▸ Excerpted passage:

Tuesday, 31 May 2016

Monday, Second Lesson, Art

The bell went again to signal second lesson, Art.  I’ll never work out why they’ve scheduled a lesson in the Science block before one in the Art block which is a ten minute walk away.  I don’t know why they don’t just let us do Art with the Chemicals in the Hazards cupboard.  I bet that’s how Damian Hirst started.

All the poisons locked in a cupboard which is a happy joyful shade of sunshine yellow

Me, Fazzy, Gazzy and Yazzy all trudged off down the stairs, upon which a fifth year lay, face down, covered in shoe laces[1].

The Art classroom is massive, one you could fit lots of Gorillas into if you had lots of Gorillas and they were at a loose end.  It has lots of windows for looking out of, tables to sit at, chairs to sit on and pictures on the walls to curl your face at and say, “Surely not?”  It reminds me rather of that program that used to be on TV where they’d show you art that people had sent in[2].  They’d show you a picture made out of shells and it would say, ‘Dave, 32’ at the bottom.  The pictures on the walls in the Art room are like that.

▸ Dataset excerpts:

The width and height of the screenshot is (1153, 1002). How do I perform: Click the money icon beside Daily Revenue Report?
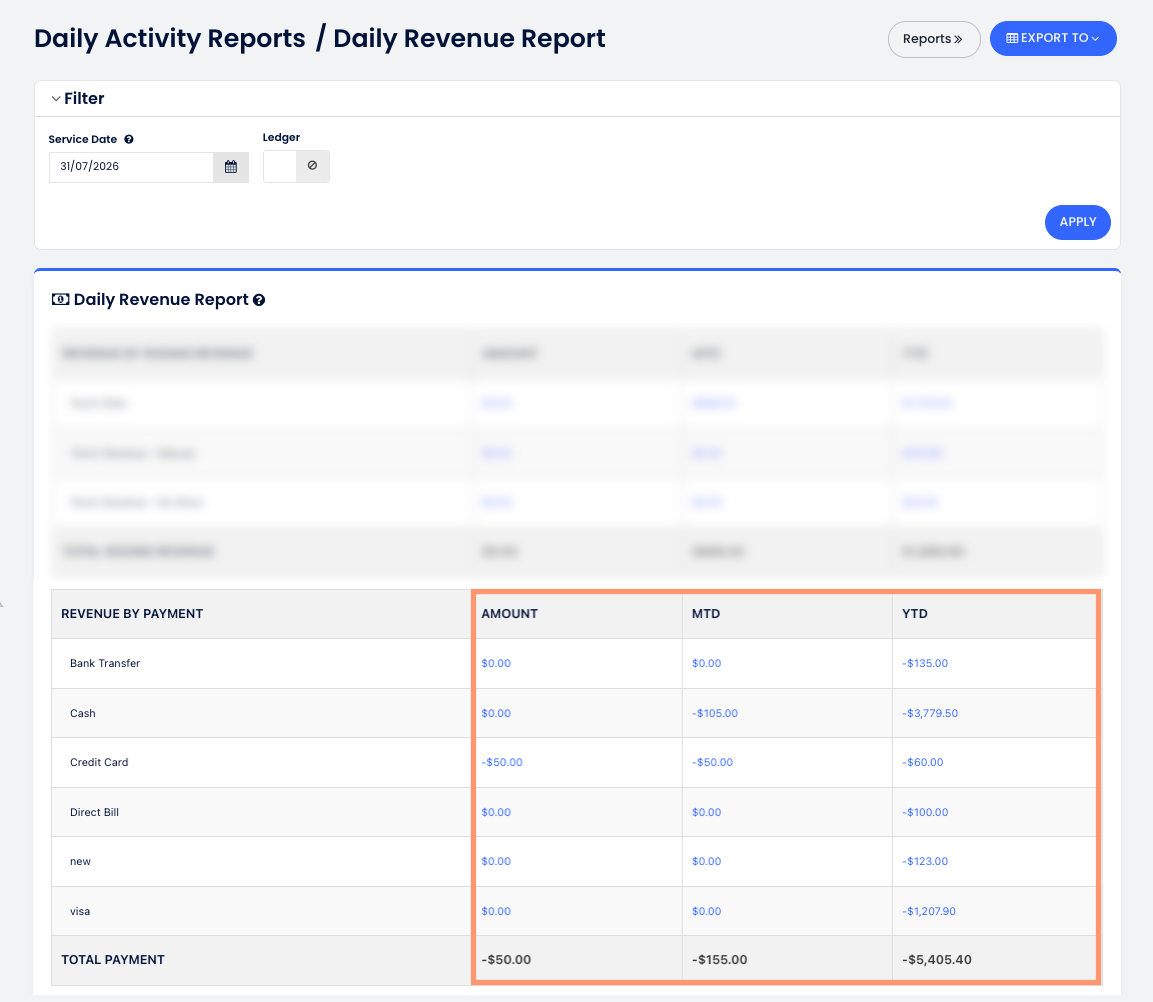pyautogui.click(x=60, y=299)
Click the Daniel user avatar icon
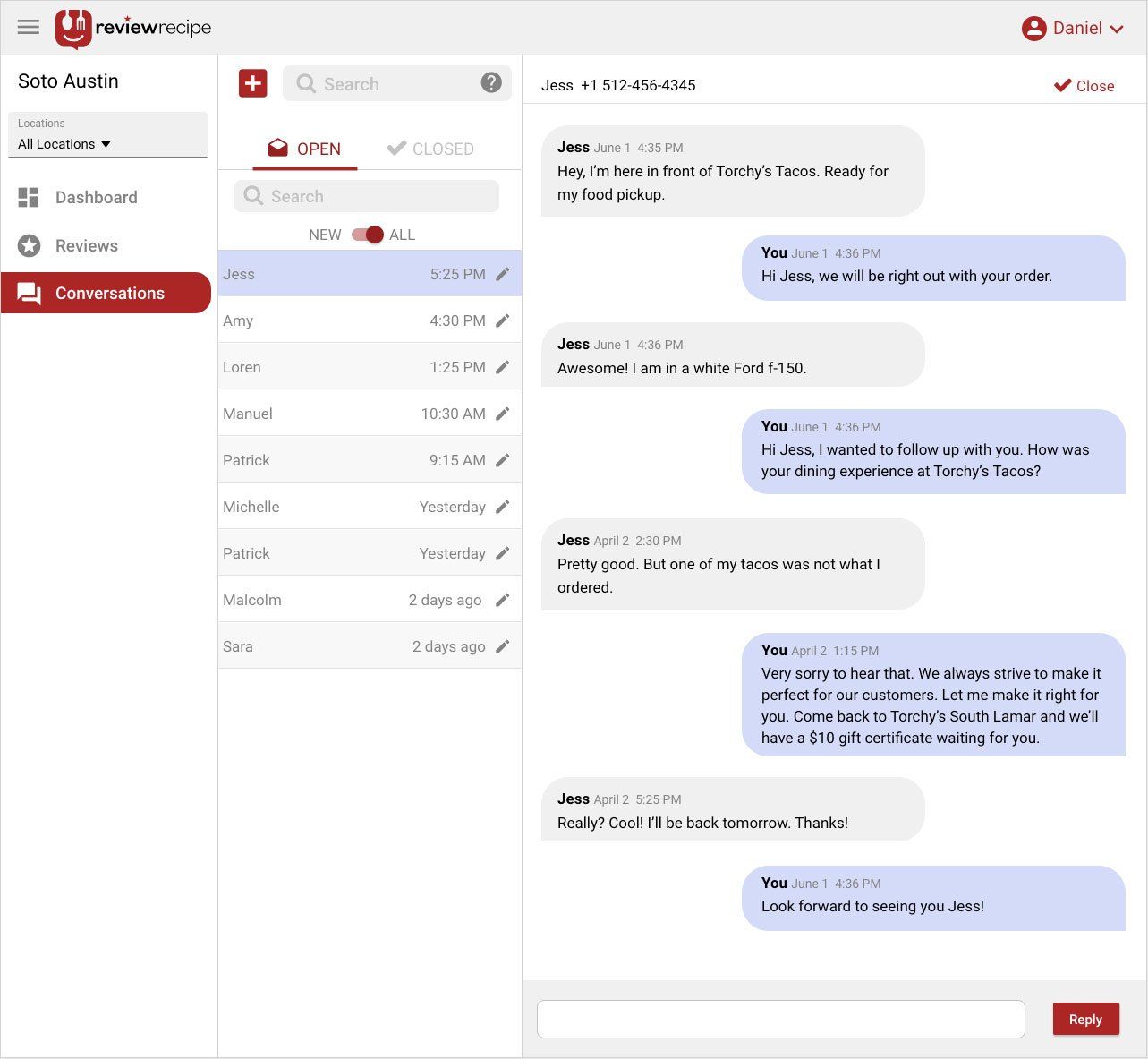This screenshot has height=1059, width=1148. click(1033, 29)
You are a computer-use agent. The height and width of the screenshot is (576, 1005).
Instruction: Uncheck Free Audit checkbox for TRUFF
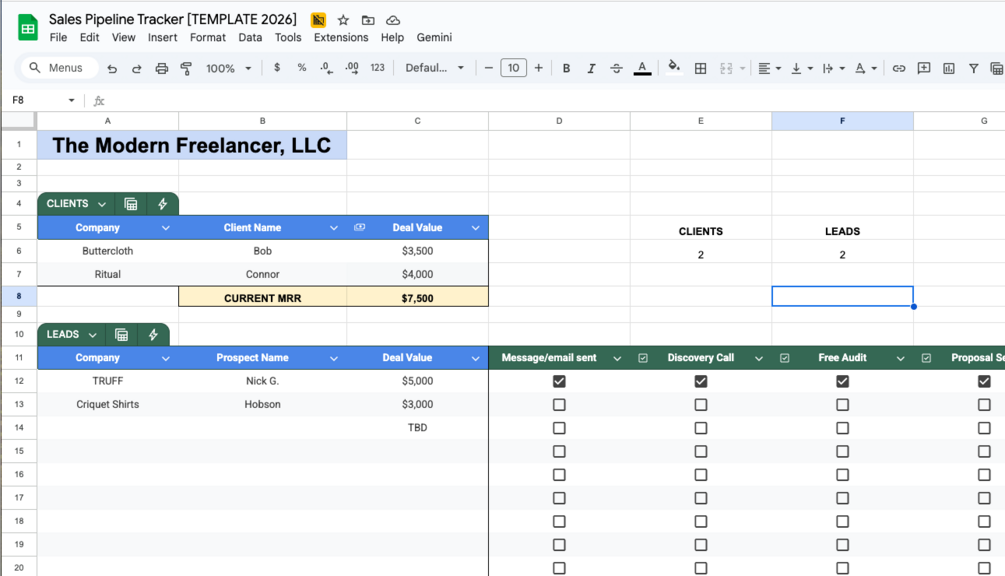(x=842, y=381)
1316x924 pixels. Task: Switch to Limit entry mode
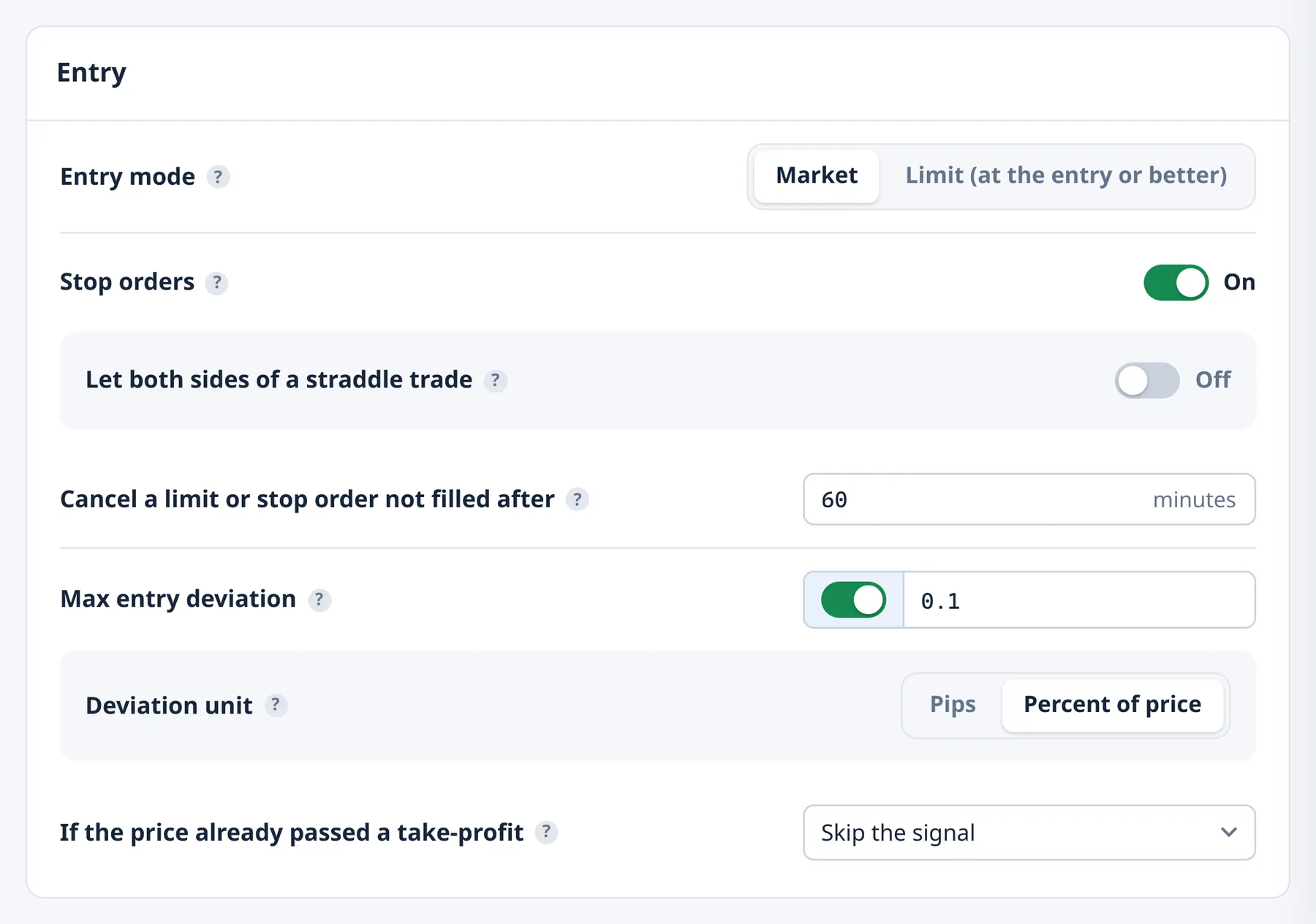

▸ Requirement: Continue the diary entry about Monday's Art lesson, picking up after its last sentence.

▸ Answer box:
Hazzy with his lass, yesterday
Mrs Reed is a hunched weirdly shaped woman who never speaks apart from telling you what work you should be getting on with and to ‘stop doing that as the floors have just been polished’.  As always, she shuffled into the room and grunted the word “collage” before sitting down, nearly breaking her jaw on the desk.  I can’t help feeling I’ll never get into ‘collage’ unless I get some proper tuition in this subject.  I decided to make a model of two spiders with massive heads having a fight on the back of a raisin out of Papier Mache. Scazzy painted a picture he called ‘Debonair man haunted by goat ghost’ and Razzy sprayed WD40 all over Pazzy and called it ‘Can’t squeak; won’t squeak’.  Pazzy then fell over on the Parquet floor (which had just been polished) and slipped about so much, Tazzy plugged some mini-speakers into his personal stereo and put on a song called “Ain’t no stopping us (breakin’)” by Ollie and Jerry.  He later revealed that he wasn’t in fact break dancing, he was just trying to stand up.

Ollie and his best friend Jerrry, doing some boogaloo

My project went well, but I didn’t get it finished. I feel a bit like Schubert in that respect.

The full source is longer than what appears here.